=== Goal ===
Copy out the rows below unchanged, from the very first line through the line that contains "click(x=278, y=155)".

-*-*-

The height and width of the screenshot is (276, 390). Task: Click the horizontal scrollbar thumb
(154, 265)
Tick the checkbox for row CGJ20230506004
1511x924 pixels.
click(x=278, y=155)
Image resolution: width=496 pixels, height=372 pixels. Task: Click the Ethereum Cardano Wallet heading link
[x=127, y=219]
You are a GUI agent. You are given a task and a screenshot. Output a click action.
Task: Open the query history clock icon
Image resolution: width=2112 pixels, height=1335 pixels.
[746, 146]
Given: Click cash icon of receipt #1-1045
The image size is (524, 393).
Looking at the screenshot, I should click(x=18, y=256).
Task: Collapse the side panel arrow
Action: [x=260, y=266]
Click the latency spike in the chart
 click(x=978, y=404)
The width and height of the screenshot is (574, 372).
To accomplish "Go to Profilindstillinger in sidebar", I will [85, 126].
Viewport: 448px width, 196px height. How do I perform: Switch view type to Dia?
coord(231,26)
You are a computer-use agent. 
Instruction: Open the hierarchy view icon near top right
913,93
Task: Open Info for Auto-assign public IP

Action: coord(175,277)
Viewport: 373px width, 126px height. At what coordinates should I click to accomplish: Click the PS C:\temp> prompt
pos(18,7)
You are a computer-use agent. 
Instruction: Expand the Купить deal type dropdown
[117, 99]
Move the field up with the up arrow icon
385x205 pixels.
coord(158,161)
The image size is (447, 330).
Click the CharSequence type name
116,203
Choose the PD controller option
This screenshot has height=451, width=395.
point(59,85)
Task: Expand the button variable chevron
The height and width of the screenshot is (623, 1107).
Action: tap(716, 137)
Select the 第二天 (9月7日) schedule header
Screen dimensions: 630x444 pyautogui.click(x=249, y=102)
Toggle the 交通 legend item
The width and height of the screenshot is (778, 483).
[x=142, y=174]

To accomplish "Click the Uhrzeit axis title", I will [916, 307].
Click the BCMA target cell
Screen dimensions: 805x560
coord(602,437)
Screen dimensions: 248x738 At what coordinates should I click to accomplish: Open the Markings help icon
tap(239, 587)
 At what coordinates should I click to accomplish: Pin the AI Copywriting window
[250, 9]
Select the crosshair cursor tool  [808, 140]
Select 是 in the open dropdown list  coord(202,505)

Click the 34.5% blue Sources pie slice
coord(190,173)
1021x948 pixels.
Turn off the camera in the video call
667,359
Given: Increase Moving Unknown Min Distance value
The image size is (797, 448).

-*-*-

=== Answer to this exercise ===
The height and width of the screenshot is (276, 390). Task: Click the horizontal scrollbar thumb
(154, 265)
Tick the checkbox for row CGJ20230506004
1511x924 pixels.
click(x=278, y=155)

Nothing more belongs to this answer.